Dory turned toward Jamie and his dad. The expression on his face — a mask concealing another mask, and behind that — what? Minutes ago, Jamie would have said there was nothing: a dark gale thrown into a room and trapped. Now, he didn't know.

Dory gripped Alison's forearm but she flung his hand off.

"Rubbish is rubbish," muttered his dad. "Wherever it comes from."

"You're letting him off!" She was tiny next to Dory, furious. "You know. You know what he said! What he did!"

Everything became quiet. An ocean wind swept over the swale, heavy with salt, carrying the faint shriek of seagulls.
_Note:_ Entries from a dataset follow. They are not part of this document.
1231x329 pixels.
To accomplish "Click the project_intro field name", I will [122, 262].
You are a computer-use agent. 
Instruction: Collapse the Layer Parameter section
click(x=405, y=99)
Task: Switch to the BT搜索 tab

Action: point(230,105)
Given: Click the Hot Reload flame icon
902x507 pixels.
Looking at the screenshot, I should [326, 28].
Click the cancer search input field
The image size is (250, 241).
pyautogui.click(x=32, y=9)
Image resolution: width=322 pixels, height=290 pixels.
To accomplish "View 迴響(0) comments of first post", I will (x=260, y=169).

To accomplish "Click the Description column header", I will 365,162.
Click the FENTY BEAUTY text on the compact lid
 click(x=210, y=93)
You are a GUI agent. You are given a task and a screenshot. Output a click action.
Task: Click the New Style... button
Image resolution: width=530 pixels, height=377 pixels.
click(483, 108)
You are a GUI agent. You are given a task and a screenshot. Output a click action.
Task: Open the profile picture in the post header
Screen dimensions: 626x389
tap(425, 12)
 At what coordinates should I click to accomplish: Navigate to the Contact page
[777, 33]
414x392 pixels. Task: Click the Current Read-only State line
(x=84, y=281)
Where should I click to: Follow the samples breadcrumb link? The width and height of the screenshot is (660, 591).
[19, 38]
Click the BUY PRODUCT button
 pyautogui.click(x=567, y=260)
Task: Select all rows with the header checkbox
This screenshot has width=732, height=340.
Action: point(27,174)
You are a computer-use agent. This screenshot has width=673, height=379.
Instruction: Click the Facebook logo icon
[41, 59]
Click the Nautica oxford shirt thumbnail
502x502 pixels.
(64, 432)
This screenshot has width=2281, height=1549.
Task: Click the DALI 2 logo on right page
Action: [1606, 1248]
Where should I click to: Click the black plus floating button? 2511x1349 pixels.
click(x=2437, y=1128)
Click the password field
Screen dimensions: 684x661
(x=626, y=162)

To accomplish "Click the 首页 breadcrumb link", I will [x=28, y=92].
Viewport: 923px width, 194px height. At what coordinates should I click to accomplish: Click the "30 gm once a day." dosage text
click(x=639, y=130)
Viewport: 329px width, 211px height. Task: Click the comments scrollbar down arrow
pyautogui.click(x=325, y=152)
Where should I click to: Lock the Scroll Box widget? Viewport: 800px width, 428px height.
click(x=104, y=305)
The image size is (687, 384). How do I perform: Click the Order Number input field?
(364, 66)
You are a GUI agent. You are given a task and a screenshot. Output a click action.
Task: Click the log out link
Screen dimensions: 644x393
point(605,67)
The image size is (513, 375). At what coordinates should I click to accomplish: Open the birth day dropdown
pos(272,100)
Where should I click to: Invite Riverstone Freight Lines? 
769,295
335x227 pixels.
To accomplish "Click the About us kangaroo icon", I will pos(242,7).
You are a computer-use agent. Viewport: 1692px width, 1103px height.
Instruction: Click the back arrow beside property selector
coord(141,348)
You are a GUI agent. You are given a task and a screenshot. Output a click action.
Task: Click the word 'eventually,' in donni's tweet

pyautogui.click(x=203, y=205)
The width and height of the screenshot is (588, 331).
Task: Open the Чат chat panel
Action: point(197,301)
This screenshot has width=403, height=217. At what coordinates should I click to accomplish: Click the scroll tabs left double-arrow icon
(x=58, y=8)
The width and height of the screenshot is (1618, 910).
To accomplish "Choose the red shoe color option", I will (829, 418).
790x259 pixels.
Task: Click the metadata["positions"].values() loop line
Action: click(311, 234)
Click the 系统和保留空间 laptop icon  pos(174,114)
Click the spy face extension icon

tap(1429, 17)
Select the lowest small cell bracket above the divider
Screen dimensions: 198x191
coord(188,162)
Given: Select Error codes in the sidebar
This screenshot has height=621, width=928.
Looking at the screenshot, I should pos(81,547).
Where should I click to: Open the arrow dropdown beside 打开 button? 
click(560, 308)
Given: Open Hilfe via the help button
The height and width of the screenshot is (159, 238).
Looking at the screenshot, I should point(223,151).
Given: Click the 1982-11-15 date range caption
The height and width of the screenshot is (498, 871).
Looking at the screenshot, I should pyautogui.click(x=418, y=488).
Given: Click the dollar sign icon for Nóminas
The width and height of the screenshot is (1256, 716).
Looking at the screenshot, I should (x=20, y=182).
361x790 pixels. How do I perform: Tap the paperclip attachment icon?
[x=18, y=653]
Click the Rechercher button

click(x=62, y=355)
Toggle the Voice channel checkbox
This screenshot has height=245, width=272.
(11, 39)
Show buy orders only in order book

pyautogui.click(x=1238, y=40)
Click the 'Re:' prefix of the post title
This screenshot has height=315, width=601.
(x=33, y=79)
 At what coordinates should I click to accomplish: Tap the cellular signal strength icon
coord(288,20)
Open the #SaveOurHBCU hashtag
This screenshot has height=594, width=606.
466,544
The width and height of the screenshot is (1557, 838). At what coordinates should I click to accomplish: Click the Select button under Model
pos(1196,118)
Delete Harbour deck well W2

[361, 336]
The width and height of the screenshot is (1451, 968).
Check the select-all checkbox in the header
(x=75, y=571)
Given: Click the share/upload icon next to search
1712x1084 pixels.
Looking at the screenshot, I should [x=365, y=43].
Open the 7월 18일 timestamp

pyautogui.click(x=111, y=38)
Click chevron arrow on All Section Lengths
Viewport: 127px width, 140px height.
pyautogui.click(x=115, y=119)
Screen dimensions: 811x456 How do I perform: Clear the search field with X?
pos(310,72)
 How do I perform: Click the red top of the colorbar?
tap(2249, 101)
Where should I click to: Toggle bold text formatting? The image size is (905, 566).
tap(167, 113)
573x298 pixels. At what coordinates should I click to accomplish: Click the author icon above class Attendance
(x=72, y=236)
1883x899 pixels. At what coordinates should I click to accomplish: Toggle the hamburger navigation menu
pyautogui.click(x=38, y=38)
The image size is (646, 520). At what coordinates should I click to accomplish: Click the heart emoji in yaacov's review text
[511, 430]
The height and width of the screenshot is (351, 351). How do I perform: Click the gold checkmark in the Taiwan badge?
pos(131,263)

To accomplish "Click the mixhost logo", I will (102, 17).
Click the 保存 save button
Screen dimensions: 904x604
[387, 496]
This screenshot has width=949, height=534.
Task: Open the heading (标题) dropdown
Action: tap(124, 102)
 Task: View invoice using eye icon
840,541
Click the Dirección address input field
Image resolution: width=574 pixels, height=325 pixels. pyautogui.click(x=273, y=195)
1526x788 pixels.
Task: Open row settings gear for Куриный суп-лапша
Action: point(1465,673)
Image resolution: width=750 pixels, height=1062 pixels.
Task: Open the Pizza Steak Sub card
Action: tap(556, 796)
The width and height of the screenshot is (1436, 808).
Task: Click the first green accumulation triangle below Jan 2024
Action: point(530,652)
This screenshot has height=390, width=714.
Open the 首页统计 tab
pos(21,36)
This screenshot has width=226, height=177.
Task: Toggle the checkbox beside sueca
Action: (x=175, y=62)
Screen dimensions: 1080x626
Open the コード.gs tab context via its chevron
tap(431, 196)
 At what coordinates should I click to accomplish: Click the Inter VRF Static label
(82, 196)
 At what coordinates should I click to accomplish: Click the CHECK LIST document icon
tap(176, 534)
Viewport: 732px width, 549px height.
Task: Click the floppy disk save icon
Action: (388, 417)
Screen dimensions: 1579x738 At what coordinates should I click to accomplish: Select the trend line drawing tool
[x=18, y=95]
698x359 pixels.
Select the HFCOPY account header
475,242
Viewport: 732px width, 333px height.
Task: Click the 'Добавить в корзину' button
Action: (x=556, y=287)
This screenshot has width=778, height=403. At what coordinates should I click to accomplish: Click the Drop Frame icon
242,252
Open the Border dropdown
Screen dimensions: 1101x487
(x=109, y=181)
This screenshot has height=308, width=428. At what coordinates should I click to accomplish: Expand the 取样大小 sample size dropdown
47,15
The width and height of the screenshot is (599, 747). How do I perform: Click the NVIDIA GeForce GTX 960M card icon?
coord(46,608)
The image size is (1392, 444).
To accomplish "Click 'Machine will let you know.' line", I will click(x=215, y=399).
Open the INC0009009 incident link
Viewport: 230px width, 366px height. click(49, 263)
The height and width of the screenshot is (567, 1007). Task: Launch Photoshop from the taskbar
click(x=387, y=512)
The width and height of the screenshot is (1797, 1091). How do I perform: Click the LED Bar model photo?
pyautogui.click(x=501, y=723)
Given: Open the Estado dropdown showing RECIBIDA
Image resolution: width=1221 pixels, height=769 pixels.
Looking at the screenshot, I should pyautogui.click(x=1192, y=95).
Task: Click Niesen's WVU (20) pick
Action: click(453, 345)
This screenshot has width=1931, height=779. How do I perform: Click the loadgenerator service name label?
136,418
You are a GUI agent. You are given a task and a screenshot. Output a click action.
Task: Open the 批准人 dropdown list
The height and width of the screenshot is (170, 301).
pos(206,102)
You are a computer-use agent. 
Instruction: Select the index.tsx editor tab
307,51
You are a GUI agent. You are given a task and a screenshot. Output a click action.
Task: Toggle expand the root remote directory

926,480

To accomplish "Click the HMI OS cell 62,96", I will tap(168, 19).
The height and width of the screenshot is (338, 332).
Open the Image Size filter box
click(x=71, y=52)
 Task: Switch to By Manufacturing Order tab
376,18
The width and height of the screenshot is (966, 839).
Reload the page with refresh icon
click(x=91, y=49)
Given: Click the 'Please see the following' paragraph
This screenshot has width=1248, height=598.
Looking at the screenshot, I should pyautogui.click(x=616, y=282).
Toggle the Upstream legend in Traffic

"I told you," Dory replied. His tone was impersonal. It occurred to Jamie unexpectedly that Dory might be talking to him. He looked and looked at Dory but could no longer induce himself to feel anything.

"Come on," said Jamie.

He reached up to touch his face and the touch came earlier than he'd expected. His face was numb. This was how it felt. His mouth tasted of mud, and blood, and it was smiling.

"Jamie?" murmured his dad.

He felt them all watching him, felt the sun warm on his face. A gold-tinged rope of spit dangled from his lips. Dory squared his body around. His demeanor was slack, drained of intention, like a sprinter's after crossing the finish line.